Crosby Place, the house that he bought in 1523 is not far from St Anthony’s School though its surviving remnant was moved brick by brick to Cheyne Walk in 1910 — a site close to More’s Chelsea residence of Beaufort House.
The chapel of Ely Place — town palace of the Bishop of Ely — still survives as St Etheldreda’s, the only mediæval church in London now in use as a Catholic parish.
God’s own Borough of Southwark gets a look in as well, with the Augustinian priory of St Mary Overs (now the Protestant cathedral of Southwark) and the town palace of the bishops of Winchester. Remnants of the great hall of Winchester Palace remains standing to this day.
As is the mapmaker’s privilege, Mr Hall has taken some liberties: in order to fit Lambeth Palace — the residence of the Archbishop of Canterbury (and Primate of All England) he’s shifted it a bit north of its actual spot.
I wish he’d kept the Rose and Globe theatres which he included in his initial sketch for the map — Southwark was the theatre district of its day.
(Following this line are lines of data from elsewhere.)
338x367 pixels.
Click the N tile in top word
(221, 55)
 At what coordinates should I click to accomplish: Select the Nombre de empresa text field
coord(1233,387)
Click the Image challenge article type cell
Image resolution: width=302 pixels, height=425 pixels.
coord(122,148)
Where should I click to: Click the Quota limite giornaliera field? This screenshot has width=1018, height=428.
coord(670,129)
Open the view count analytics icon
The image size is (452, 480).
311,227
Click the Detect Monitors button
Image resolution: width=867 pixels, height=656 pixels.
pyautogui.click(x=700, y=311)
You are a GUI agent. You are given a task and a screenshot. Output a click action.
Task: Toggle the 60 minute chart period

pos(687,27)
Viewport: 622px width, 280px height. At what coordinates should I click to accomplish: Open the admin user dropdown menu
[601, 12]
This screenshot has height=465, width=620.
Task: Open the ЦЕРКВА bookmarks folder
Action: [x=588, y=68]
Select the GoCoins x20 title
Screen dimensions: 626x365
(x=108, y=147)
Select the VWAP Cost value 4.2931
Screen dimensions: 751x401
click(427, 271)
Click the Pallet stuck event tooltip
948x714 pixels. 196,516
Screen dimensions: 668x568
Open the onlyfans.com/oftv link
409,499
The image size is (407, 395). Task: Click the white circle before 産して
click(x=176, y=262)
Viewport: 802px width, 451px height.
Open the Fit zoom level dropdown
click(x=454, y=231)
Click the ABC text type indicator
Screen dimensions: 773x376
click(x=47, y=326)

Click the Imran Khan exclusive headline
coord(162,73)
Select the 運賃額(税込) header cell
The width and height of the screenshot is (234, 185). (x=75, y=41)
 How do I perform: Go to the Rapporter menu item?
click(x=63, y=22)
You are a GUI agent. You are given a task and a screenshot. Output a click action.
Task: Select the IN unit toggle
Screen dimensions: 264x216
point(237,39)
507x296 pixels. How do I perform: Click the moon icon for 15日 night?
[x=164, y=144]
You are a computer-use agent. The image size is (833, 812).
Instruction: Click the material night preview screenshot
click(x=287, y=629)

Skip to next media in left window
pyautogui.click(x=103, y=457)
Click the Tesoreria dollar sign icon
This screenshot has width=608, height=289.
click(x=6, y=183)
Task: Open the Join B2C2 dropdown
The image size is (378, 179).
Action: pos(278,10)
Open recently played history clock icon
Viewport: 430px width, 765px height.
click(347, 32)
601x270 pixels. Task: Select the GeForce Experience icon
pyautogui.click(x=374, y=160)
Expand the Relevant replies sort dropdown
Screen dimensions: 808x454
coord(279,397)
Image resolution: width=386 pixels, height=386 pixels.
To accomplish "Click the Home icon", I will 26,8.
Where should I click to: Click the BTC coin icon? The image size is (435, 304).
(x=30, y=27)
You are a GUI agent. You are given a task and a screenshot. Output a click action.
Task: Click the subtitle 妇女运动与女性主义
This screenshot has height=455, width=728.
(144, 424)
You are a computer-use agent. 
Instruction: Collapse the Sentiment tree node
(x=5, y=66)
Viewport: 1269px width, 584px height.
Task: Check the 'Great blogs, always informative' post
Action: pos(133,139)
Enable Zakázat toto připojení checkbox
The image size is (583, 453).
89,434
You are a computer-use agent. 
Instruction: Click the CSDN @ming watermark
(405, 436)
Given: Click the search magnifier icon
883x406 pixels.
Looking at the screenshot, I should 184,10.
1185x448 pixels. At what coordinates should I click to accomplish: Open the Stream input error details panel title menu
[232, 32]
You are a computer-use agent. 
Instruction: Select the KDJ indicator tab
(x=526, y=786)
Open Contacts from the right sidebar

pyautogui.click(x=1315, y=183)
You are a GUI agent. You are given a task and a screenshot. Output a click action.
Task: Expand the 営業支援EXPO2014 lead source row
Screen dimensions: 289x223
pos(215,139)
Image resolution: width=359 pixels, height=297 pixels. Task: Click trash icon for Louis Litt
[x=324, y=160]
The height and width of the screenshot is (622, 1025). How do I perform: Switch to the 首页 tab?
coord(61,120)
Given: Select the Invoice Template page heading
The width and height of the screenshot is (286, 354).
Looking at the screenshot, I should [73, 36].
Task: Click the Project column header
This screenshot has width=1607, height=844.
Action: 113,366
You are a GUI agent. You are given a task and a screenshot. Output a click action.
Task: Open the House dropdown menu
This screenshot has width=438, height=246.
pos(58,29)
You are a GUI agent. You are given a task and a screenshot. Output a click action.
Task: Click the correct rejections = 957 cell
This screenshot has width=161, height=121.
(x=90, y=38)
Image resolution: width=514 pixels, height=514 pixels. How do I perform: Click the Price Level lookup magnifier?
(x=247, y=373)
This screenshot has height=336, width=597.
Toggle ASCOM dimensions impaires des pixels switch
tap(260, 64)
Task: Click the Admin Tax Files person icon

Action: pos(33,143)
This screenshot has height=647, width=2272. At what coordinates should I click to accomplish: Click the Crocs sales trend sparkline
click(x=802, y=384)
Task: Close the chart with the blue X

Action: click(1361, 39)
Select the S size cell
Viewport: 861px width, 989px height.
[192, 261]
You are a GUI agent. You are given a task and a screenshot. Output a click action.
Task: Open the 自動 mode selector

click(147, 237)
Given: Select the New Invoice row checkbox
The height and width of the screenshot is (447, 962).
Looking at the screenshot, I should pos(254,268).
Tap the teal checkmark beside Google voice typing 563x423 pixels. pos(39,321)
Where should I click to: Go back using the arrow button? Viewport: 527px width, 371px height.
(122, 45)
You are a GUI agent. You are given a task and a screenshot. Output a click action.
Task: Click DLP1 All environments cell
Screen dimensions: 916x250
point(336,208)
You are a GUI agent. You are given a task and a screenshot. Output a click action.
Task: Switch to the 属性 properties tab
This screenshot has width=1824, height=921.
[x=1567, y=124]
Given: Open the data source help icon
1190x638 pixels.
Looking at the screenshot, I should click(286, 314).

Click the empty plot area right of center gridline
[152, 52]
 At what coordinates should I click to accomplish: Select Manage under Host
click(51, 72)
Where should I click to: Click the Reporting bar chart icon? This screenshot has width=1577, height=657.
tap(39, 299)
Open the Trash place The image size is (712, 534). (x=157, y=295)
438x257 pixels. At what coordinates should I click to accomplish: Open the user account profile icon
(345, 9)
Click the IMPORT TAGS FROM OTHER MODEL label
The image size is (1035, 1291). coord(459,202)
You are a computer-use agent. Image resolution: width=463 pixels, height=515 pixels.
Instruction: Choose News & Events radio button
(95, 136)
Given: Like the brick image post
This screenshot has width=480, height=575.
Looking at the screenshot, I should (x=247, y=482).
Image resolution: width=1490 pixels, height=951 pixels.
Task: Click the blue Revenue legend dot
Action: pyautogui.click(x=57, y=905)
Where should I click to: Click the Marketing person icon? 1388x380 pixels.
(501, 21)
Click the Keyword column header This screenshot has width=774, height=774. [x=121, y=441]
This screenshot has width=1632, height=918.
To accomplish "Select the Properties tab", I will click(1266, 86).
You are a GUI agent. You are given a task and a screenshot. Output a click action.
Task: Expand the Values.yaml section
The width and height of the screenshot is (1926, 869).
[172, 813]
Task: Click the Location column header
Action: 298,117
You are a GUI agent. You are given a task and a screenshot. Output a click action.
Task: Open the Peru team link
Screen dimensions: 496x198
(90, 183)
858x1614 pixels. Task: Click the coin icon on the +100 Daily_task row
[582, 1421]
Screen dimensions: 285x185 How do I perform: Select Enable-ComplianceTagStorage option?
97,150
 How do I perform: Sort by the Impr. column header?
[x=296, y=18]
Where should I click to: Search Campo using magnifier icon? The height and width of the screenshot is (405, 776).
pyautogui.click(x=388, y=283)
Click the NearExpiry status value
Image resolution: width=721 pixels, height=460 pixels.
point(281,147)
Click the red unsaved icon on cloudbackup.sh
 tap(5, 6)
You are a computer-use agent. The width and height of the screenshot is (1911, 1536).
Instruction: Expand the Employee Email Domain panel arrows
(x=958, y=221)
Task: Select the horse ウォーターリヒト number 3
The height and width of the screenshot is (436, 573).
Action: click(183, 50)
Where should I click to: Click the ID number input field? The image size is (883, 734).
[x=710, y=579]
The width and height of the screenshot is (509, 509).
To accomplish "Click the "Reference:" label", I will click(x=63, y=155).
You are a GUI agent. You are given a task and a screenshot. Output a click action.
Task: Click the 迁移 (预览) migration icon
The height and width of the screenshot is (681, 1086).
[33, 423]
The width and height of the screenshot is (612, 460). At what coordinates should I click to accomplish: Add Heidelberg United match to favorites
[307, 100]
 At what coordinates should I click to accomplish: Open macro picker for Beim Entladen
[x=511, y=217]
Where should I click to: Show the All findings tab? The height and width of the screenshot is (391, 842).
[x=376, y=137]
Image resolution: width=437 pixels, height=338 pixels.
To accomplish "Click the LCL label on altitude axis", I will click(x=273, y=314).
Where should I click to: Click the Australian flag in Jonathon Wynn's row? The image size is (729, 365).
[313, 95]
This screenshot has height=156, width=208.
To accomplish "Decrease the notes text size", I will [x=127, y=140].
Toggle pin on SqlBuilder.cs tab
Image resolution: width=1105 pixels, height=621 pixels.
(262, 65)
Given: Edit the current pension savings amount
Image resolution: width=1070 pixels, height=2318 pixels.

Hall also completed a sketch of Beaufort House as it would have appeared during St Thomas More’s lifetime. The house was demolished in 1740, and today’s Beaufort Street runs the line of the main drive leading up to it.
The Church of All Saints at Chelsea (now known as Chelsea Old Church) is at the bottom of the sketch and is where the More family burial vault is. His severed head is believed to be entombed there to this day.